EXERCISE INPUT:

## BEGIN

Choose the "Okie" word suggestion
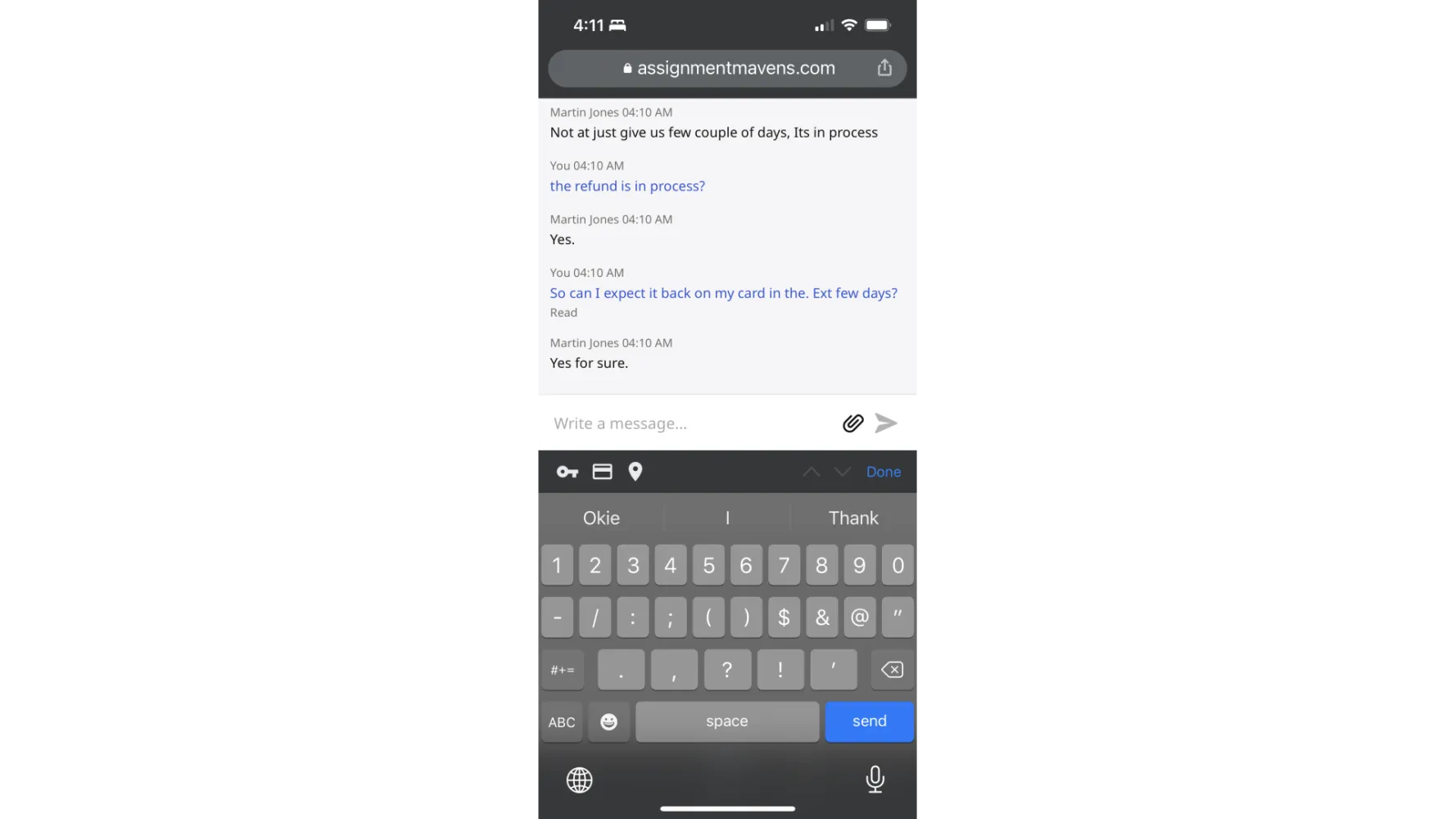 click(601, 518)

## END
## BEGIN

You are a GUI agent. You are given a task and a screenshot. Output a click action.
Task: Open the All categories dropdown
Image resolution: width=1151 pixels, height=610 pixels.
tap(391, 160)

## END

Could you copy these lines word for word, starting at the line that contains "You are a GUI" and stopping after the line that contains "tap(391, 160)"?

You are a GUI agent. You are given a task and a screenshot. Output a click action.
Task: Open the All categories dropdown
Image resolution: width=1151 pixels, height=610 pixels.
tap(391, 160)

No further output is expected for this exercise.